Tanya evidently thinks that "heaven" is, or should be, all about living a "clean, decent life". Perhaps the following tale will illustrate the sophomoric callowness of her misconception:

Once upon a time there was a handsome prince who was deeply in love with a young woman. We'll call her Tanya. The prince wanted Tanya to come and live with him in the wonderful city his father, the king, had built, but Tanya wasn't interested in either the prince or the city. The city was beautiful and wondrous, to be sure, but the inhabitants weren't particularly fun to be around, and she wanted to stay out in the countryside where the wild things grow. Even though the prince wooed Tanya with every gift he could think of, it was to no avail. She wasn't smitten at all by the "pissy little whiner" prince. She obeyed the laws of the kingdom and paid her taxes and was convinced that that should be good enough.

Out beyond the countryside, however, dwelt dreadful, orc-like creatures who hated the king and wanted nothing more than to be rid of him and his heirs. One day they learned of the prince's love for Tanya and set upon a plan. They snuck into her village, kidnapped Tanya, and sent a note to the king telling him that they would be willing to exchange her for the prince, but if their offer was refused they would torture Tanya until she was dead.

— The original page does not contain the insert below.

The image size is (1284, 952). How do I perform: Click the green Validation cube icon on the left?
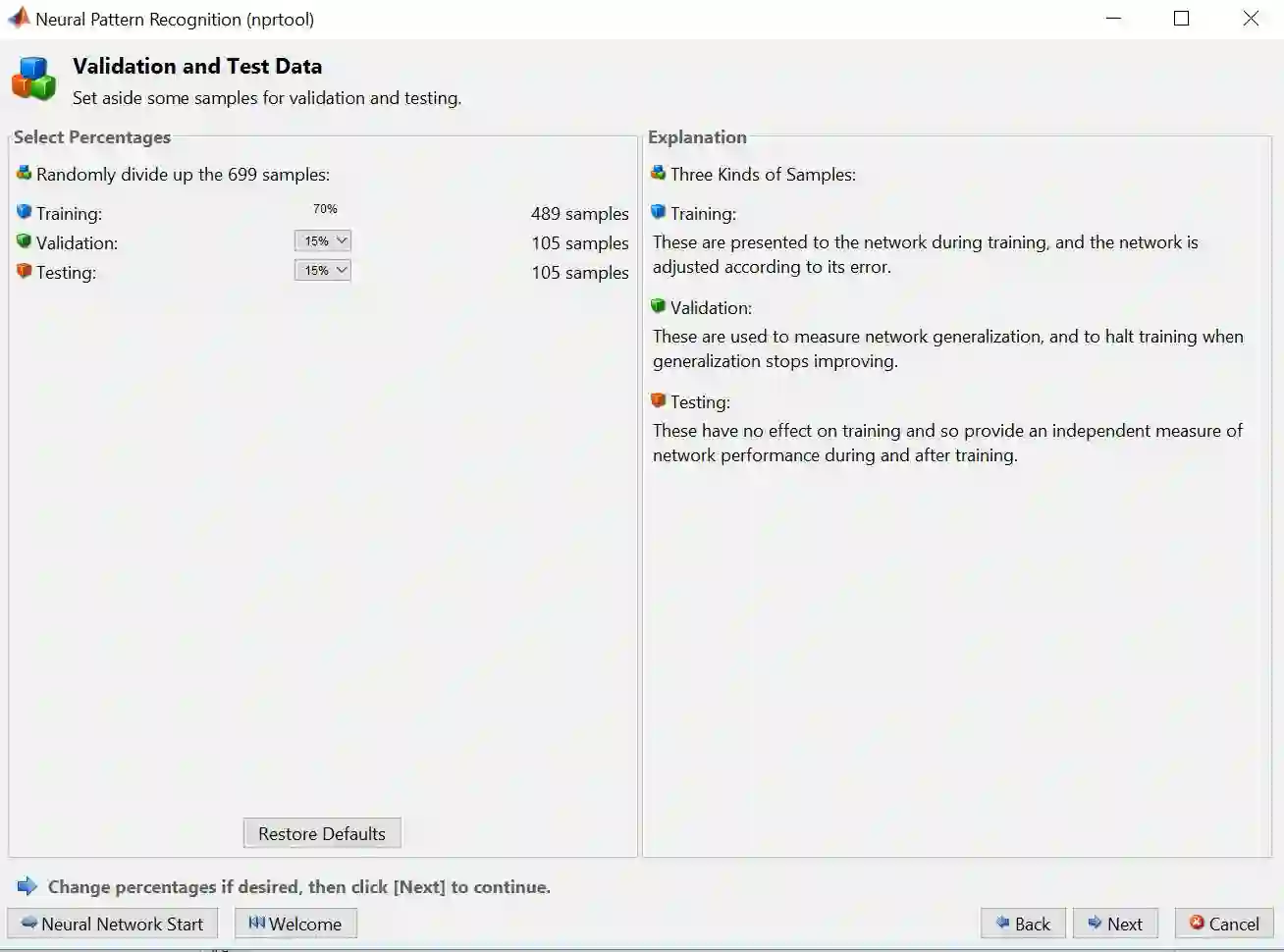click(x=25, y=241)
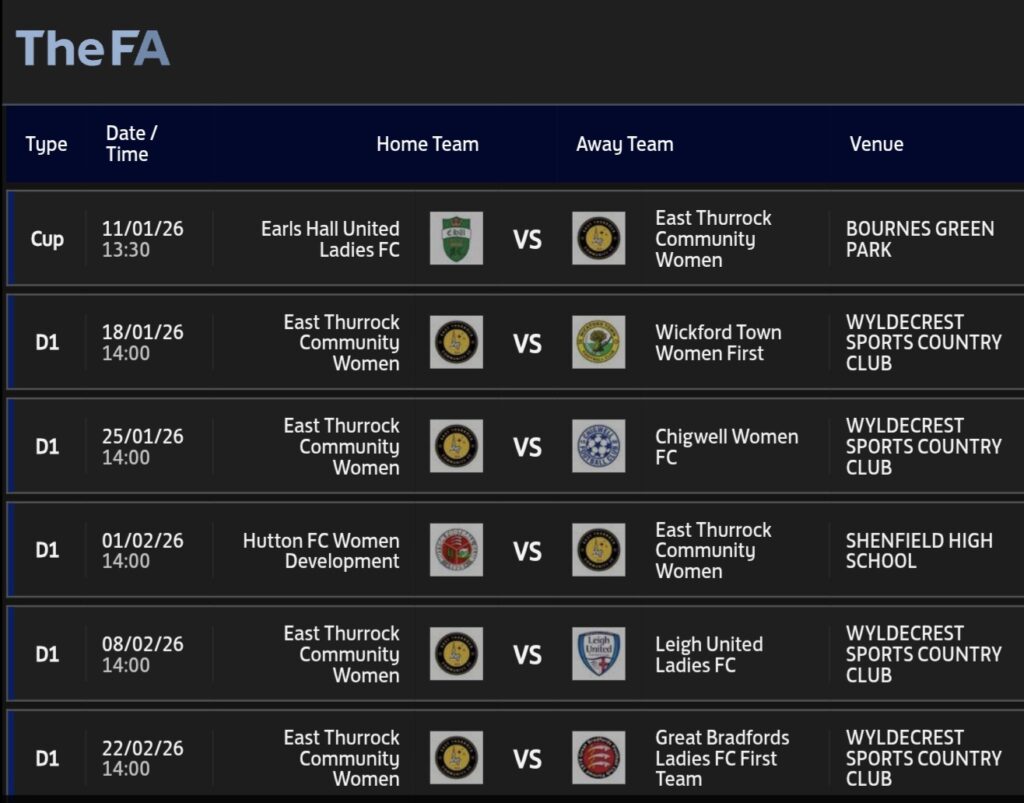Click East Thurrock crest in 18/01/26 fixture
1024x803 pixels.
(x=456, y=342)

The king, distraught beyond words, told the prince the horrible news.

Despite all the rejections the prince had experienced from Tanya, he still loved her deeply, and his heart broke at the thought of her peril. With tears he resolved to his father that he would do the exchange. The father wept bitterly because the prince was his only son, but he knew that his love for Tanya would not allow him to let her suffer the torment to which the ugly people would surely subject her. The prince asked only that the father try his best to persuade Tanya to live safely in the beautiful city once she was ransomed.

And so the day came for the exchange, and the prince rode bravely and proudly bestride his mount out of the beautiful city to meet the ugly creatures. As he crossed an expansive meadow toward the camp of his mortal enemy he stopped to make sure they released Tanya. He waited until she was out of the camp, fleeing toward the safety of the king's city, oblivious in her near-panic that it was the prince himself she was running past as she hurried to the safety of the city walls. He could easily turn back now that Tanya was safe, but he had given his word that he would do the exchange, and the ugly people knew he would never go back on his word.

The prince continued stoically and resolutely into their midst, giving himself for Tanya as he had promised. Surrounding his steed they set upon him, stripped him of his princely raiment, and tortured him for three days in the most excruciating manner. Not once did any sound louder than a moan pass his lips. His courage and determination to endure whatever agonies to which he was subjected were strengthened by the assurance that he was doing it for Tanya and that because of his sacrifice she was safe.

Finally, wearying of their sport, they cut off his head and threw his body onto a garbage heap.

Meanwhile, the grief-stricken king, his heart melting like ice within his breast, called Tanya into his court. He told her nothing of what his son had done, his pride in the prince not permitting him to use his son's heroic sacrifice as a bribe. Even so, he pleaded with Tanya, as he had promised the prince he would, to remain with him within the walls of the wondrous and beautiful city where she'd be safe forevermore.

Tanya considered the offer, but decided that she liked life on the outside far too much, even if it was risky, and she really didn't want to be in too close proximity to the prince, and, "By the way," she asked the king, "where is that pissy little whiner son of yours anyway?"
Have a meaningful Good Friday. You, too, Tanya.

Gravity Is an Illusion?

Erik Verlinde is a Dutch theoretical physicist and string theorist. He recently was interviewed at Big Think on his theory that gravity is an illusion of some sort. When asked why he thinks this he replied that:
Gravity, of course, is something that many people have already thought about. It’s something that we see every day, and it’s not like it’s not existent in our ordinary life. But what I mean by [saying] that it’s an illusion is that one would eventually like to know where it comes from. [We'd like] an explanation.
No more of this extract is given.